Winding types: Roundwound strings are the most standard and consist of a circular cable wound over the core. They are the cheapest and most popular electric guitar strings. Flatwound strings, on the other hand, have a flat ribbon wrapper. The difference between the two is the rougher feel of the roundwound, and smoother on the polished surface of the flatwound. In terms of sound, the flatwounds offer a warmer, melodic and softer timbre, ideal for jazz. Round-twisted ones have a brighter, more aggressive tone. Their sound is more defined and therefore the noises of the fingers are more pronounced when playing. The most common in rock and blues.
Core: Finally, the core of strings 4, 5 and 6 can have a circular or hexagonal shape to obtain a greater fixation of the winding and prevent the winding from slipping. The hexagonal section adds more brightness to the sound due to the empty space created between the core and the external twist. Although invented by D'Addario, the hexagonal core has become a standard for almost all manufacturers. The round core provides a warmer, vintage tone.

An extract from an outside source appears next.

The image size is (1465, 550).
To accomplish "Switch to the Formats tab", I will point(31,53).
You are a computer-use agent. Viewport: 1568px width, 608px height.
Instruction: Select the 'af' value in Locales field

Coating: In order to increase the durability of the ropes, manufacturers such as Elixir have opted to coat their ropes (coating) to prevent dirt accumulation and corrosion of the ropes. These ones are a little more expensive but they assure a greater resistance and a prolongation of the tuning of your electric guitar. They also have a softer feel and squeak less. In spite of their advantages, their detractors affirm that with the coating you lose brightness and sustain.
As we can see, buying electric guitar strings depends on the factors we want to prioritize, be it durability, brightness or softness. However, the best strings will always be the ones that best fit our way of playing, and the personal choice depends solely on the musical perception of each guitarist. We recommend that you try and experiment with each of them to find the ones that best suit your own sound.